We've had quite a few of those recently, though! The isometric CRPG is back. I think we can stop hemming and hawing about that fact now and just state it flat out. Somehow the genre, with the help of Kickstarter, has crawled its way out from the ashes of Black Isle and Interplay V1.0 and emerged reborn. Wasteland 2, Divinity: Original Sin, Pillars of Eternity, Shadowrun — it's like the glory days of 1997-2001 have come again.
The human element
What makes Sword Coast Legends special is something I barely — barely — got a glimpse of: DM Mode.
DM Mode accommodates four players and one dungeon master, though it can also be played with as little as one player and one DM.
On the player side, nothing really changes from a standard isometric CRPG. You're placed in a dungeon, you've got your party of four characters, and you're trying to make it to the end and defeat the boss. Easy enough.
But what separates DM Mode from a normal dungeon is that a player is coordinating all of the defenses. The DM has an eye-in-the-sky look at the procedurally-generated map and can spend points to affect all sorts of things, be it hiding the entrance to a secret treasure room, placing monsters into a room, adding an ambush to a monster encounter, setting traps on the ground, or just locking doors to prevent players from rushing.
And what I found even more interesting is that the DM isn't supposed to win necessarily. I asked the developers at n-Space specifically, because it seemed like the DM could just throw a bunch of high-level monsters into an early room, kill all the players, and call it a day.
While that's a possibility, the developers told me the DM's goal isn't winning — it's to maximize fun for the players. The DM will be rated at the end of every match, and the goal is for players to feel like they had a good time even if they lose. They should feel like the DM was challenging, not cheating.

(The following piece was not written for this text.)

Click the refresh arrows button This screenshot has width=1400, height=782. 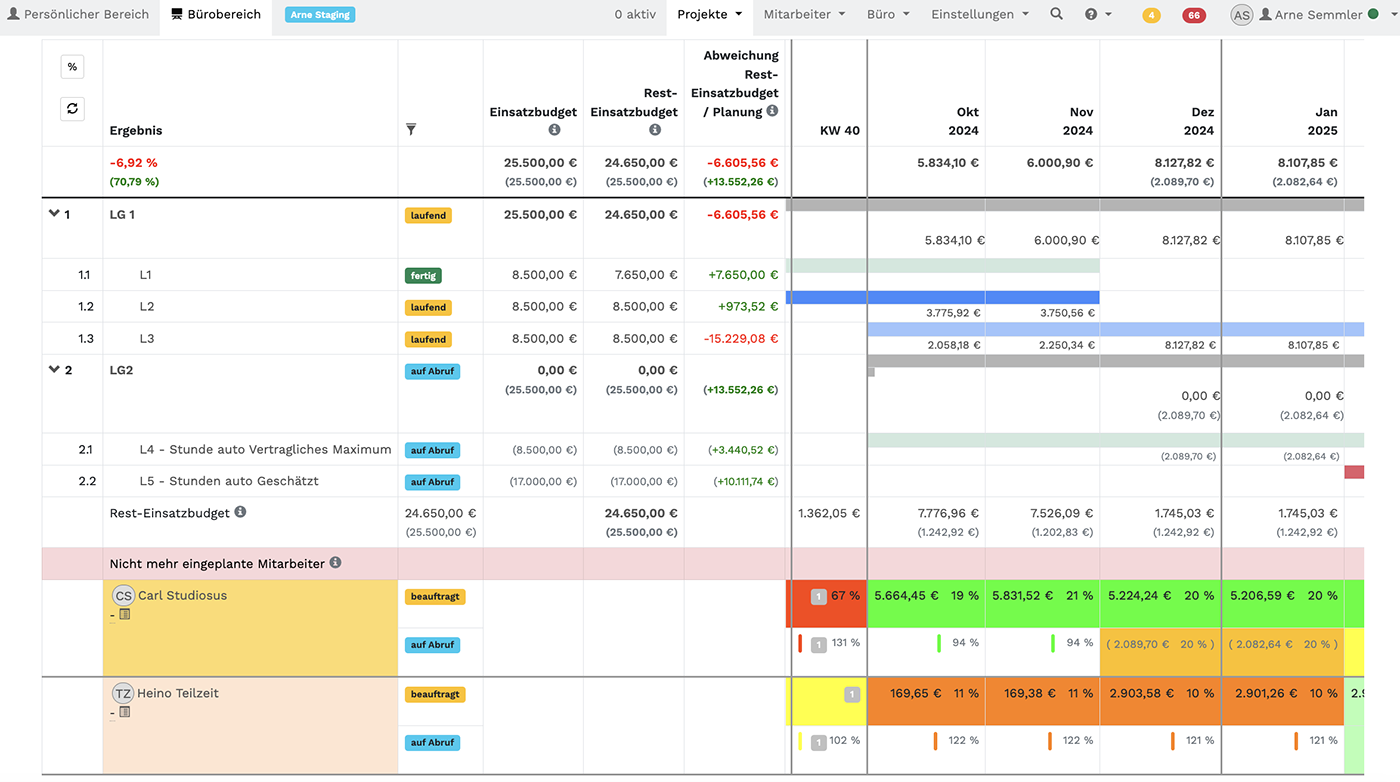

In other words, it works like a real DM. The dungeon master in a tabletop game isn't trying to win, but tell a story or guide the players through an encounter. To this end, Sword Coast Legends actually lets you demote or even delete enemies from a battle if it feels like the players are getting overwhelmed.
It doesn't have the same flexibility as actual tabletop role-playing. There's still not a ton of room for improvisation. You won't somehow manage to make it over the spike trap as a player by using your ten-foot pole as a pole vault, governed by a dexterity role, for instance.